Provided passage
┄┄┄┄┄┄

Numbers Gang
- Founded: Late 1880s
- Founding location: Westville, Durban, KwaZulu-Natal
- Years active: 1880s–present
- Territory: All prisons in South Africa
- Ethnicity: Primarily Africans, and a number of Coloureds
- Membership: Thousands
- Criminal activities: Extortion, assault, rape, inmate prostitution, theft, murder, gambling, smuggling, robbery, contract killing, drug trafficking, weapon trafficking

= Numbers Gang =

Crime organization in South Africa

The Numbers Gang is a South African criminal organization believed to be present in most South African prisons. The gang was founded in KwaZulu-Natal. The gang is divided into groups — the 26s, 27s and 28s.

It is one of the oldest crime organizations in the world. It also has complex rules and a defined internal hierarchy, as well as expansive folklore. The gang is largely secretive about such topics as well as its history, leading to a shortage of verifiable information. The Numbers Gang traditionally does not operate outside of prisons.

== History ==

The Numbers Gang is thought to have originated in the late 1800s and is purportedly one of the oldest criminal groups in the world. The exact origins of the gang remain unclear, and much of its early history is uncertain. It operates through three main factions: the 26s, 27s, and 28s. The 26s are responsible for smuggling items like money, tobacco, and drugs into prisons. The 27s enforce the gang's rules and are the most feared group. The 28s focus on protecting prisoners' rights.

In the early 20th century Mzuzephi Mathebula made headlines in the city of Durban by recruiting men to join the 28s whom by that time were also Amalayitha.

== Tale of creation ==
The likely apocryphal story of Nongoloza and Ngeleketyane is seen as the gang's origin by members.

The story says that a man named Paul Mambazo became alarmed by the exploitation of miners in late 1800 South Africa. He then befriended a young Zulu boy called Nongoloza who said he was on his way to the mines to look for work, and Ngeleketyane who was a Pondo. Paul eventually recruited 15 young men. He taught them a secret language and highway robbery. The men robbed travelers and colonial outposts. They moved from cave to cave and split themselves into two groups. Ngeleketyane with seven men who robbed by day, and Nongoloza with six men who robbed by night. Paul ordered the two men to carve their daily outlaw activities on a nearby rock which would serve as a diary.

Paul then ordered the two men to visit a farm, owned by a Mr. Rabie, and to buy one of his bulls called Rooiland (Red Earth). Mr. Rabie was suspicious, and refused to sell the two men the bull. The two youths refused to leave without carrying out their order, and proceeded to stab the farmer with bayonets and then steal the bull, and slaughter it for a feast.

┄┄┄┄┄┄

Stored data

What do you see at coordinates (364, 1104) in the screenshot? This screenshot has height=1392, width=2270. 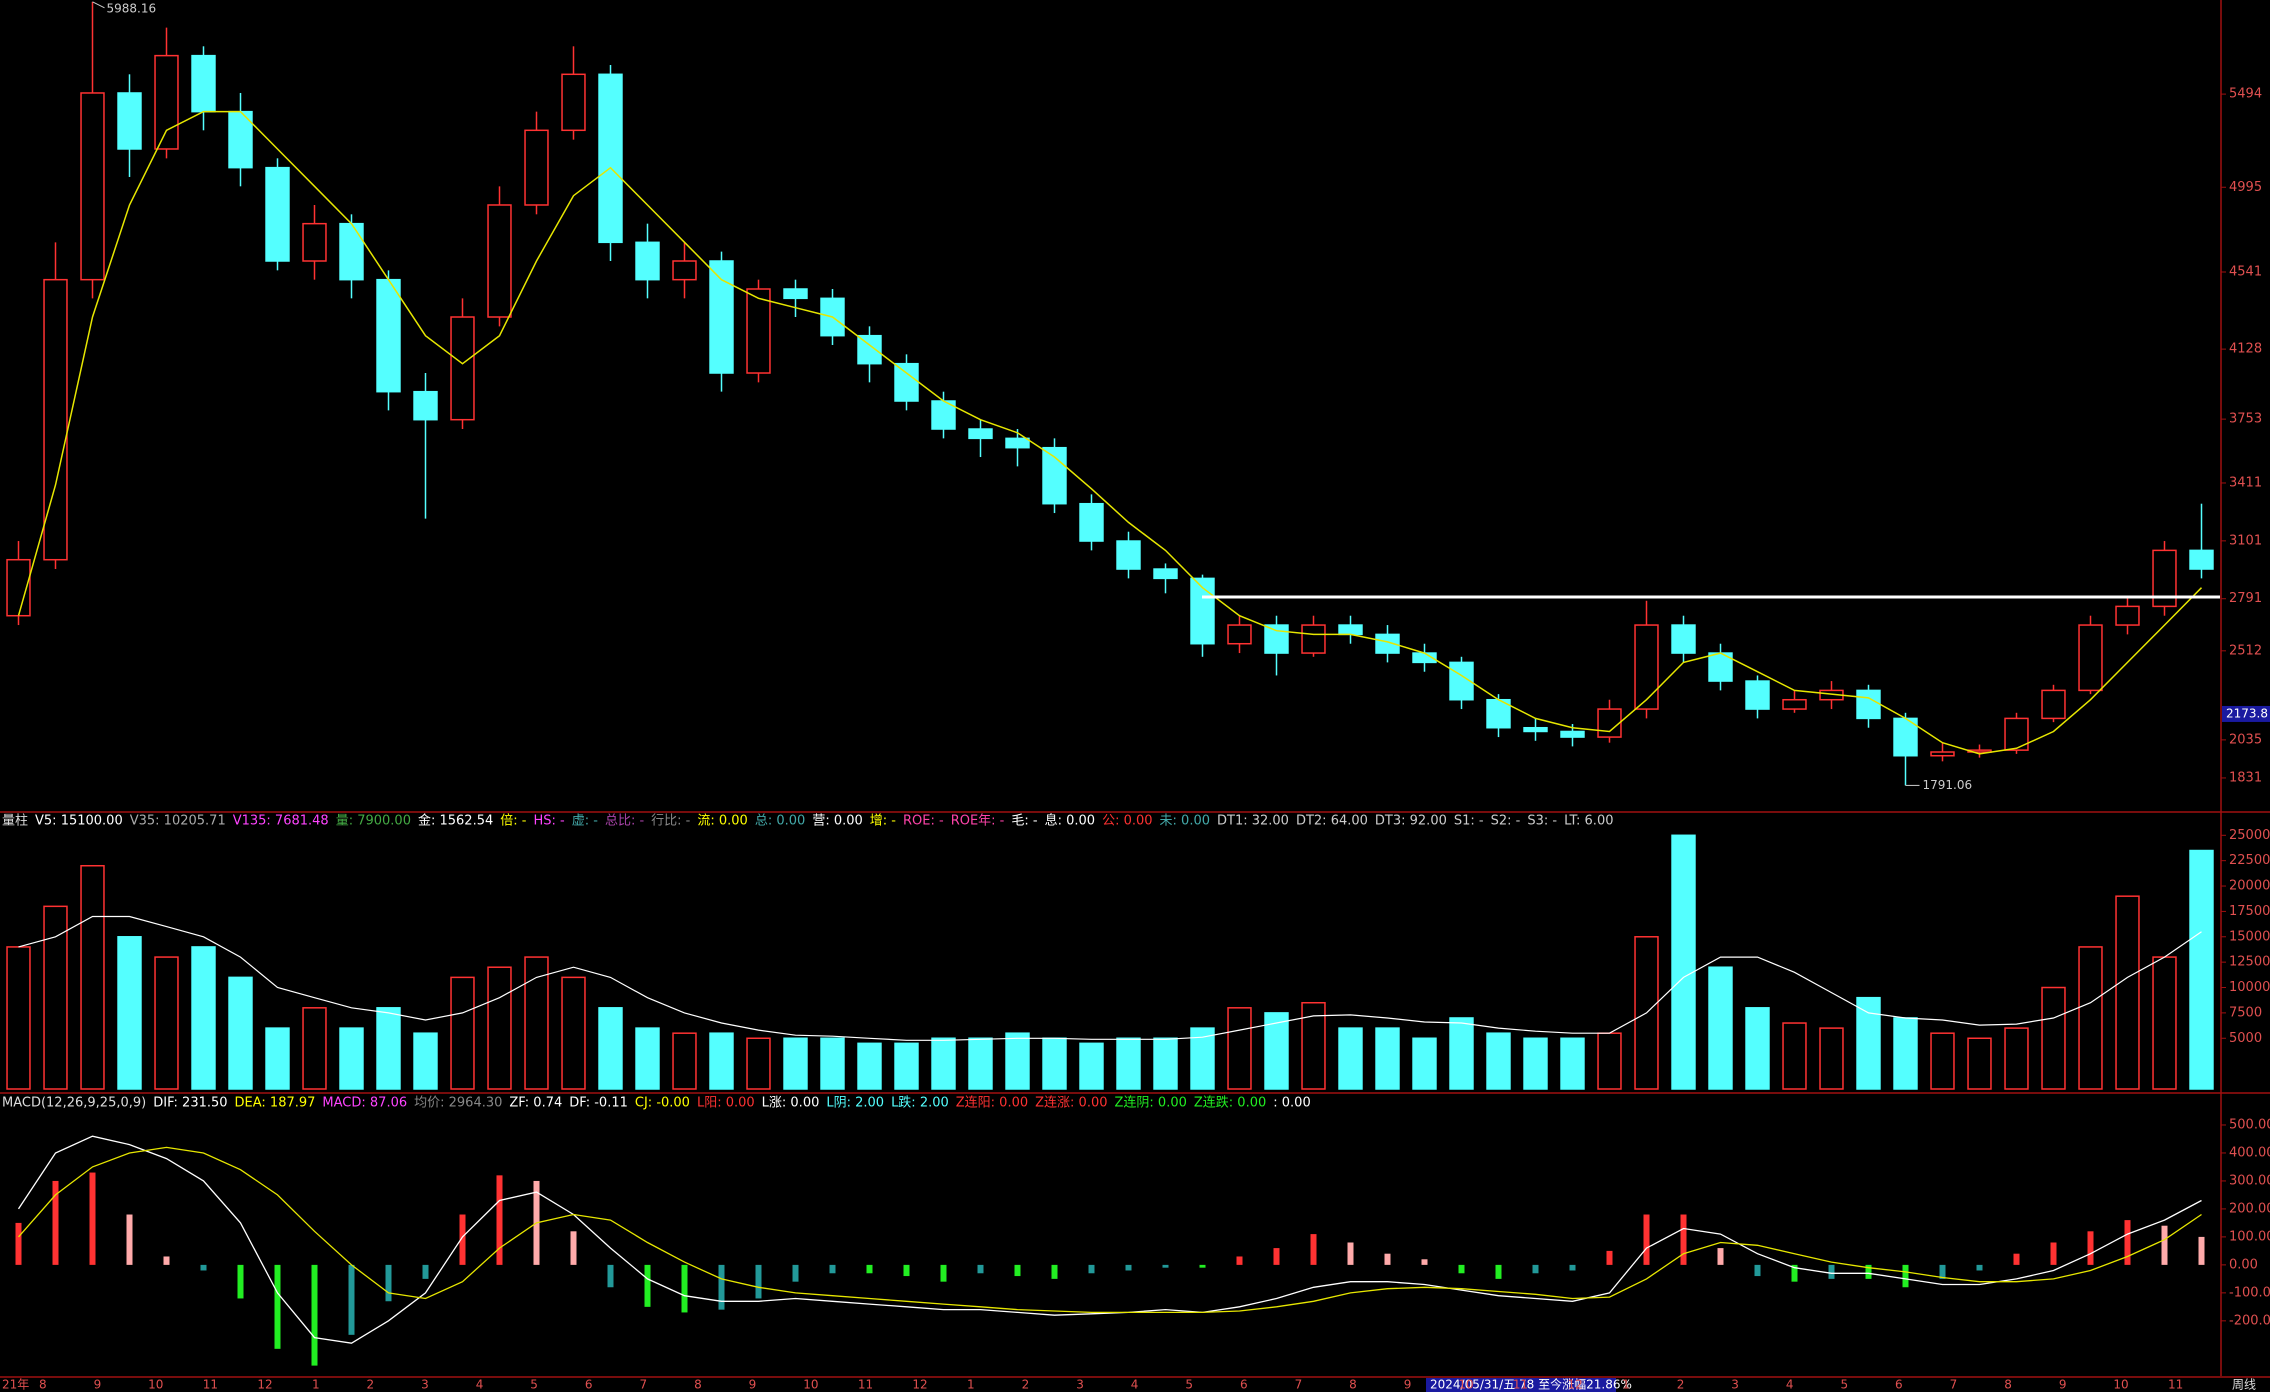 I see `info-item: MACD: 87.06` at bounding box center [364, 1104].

┄┄┄┄┄┄

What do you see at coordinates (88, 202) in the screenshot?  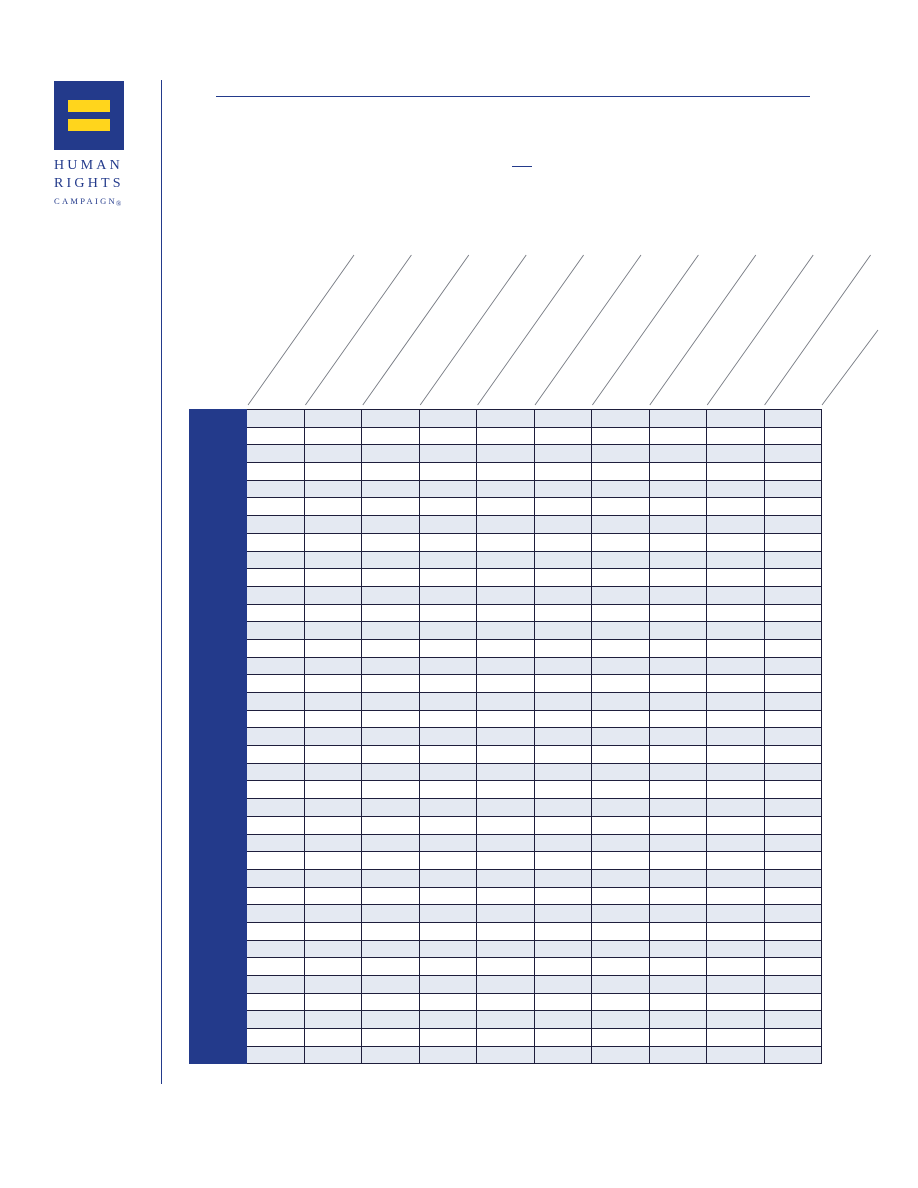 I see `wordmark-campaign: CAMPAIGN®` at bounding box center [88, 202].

┄┄┄┄┄┄

Request 1
Answer these questions using the Numbers Gang text:
(a) Which faction enforces the gang's rules?
(b) How many young men did Paul Mambazo recruit?
(c) What was the name of the bull on Mr. Rabie's farm?
Request 2
Reproduce part of the Numbers Gang text, beginning at the words "The Numbers Gang is a" and stopping after the words "27s and 28s.".

Written solution 1
(a) The 27s
(b) 15
(c) Rooiland (Red Earth)

Written solution 2
The Numbers Gang is a South African criminal organization believed to be present in most South African prisons. The gang was founded in KwaZulu-Natal. The gang is divided into groups — the 26s, 27s and 28s.